* Description of the task
Copy the listing below word for word, from its first line up to and including the line that has "click(x=143, y=6)". Leave the pictures out.

## Begin Raw data

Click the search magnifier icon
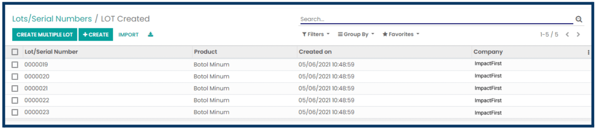The width and height of the screenshot is (600, 131). pos(579,19)
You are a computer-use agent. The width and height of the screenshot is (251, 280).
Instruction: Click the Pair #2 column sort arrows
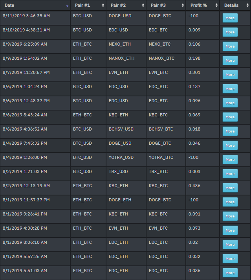click(x=143, y=6)
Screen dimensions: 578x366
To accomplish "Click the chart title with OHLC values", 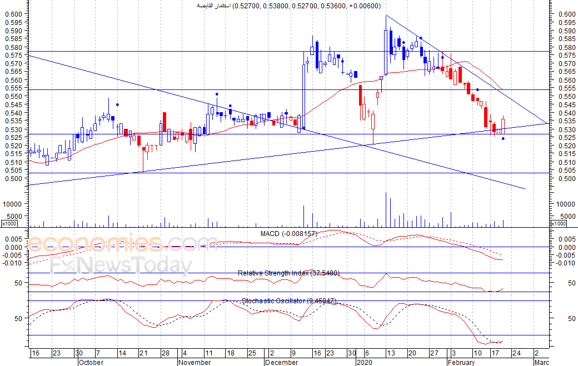I will coord(289,6).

## End Raw data

* Complete answer
Click the search magnifier icon
The width and height of the screenshot is (600, 131). pos(579,19)
You are a computer-use agent. The width and height of the screenshot is (251, 280).
Instruction: Click the Pair #2 column sort arrows
click(x=143, y=6)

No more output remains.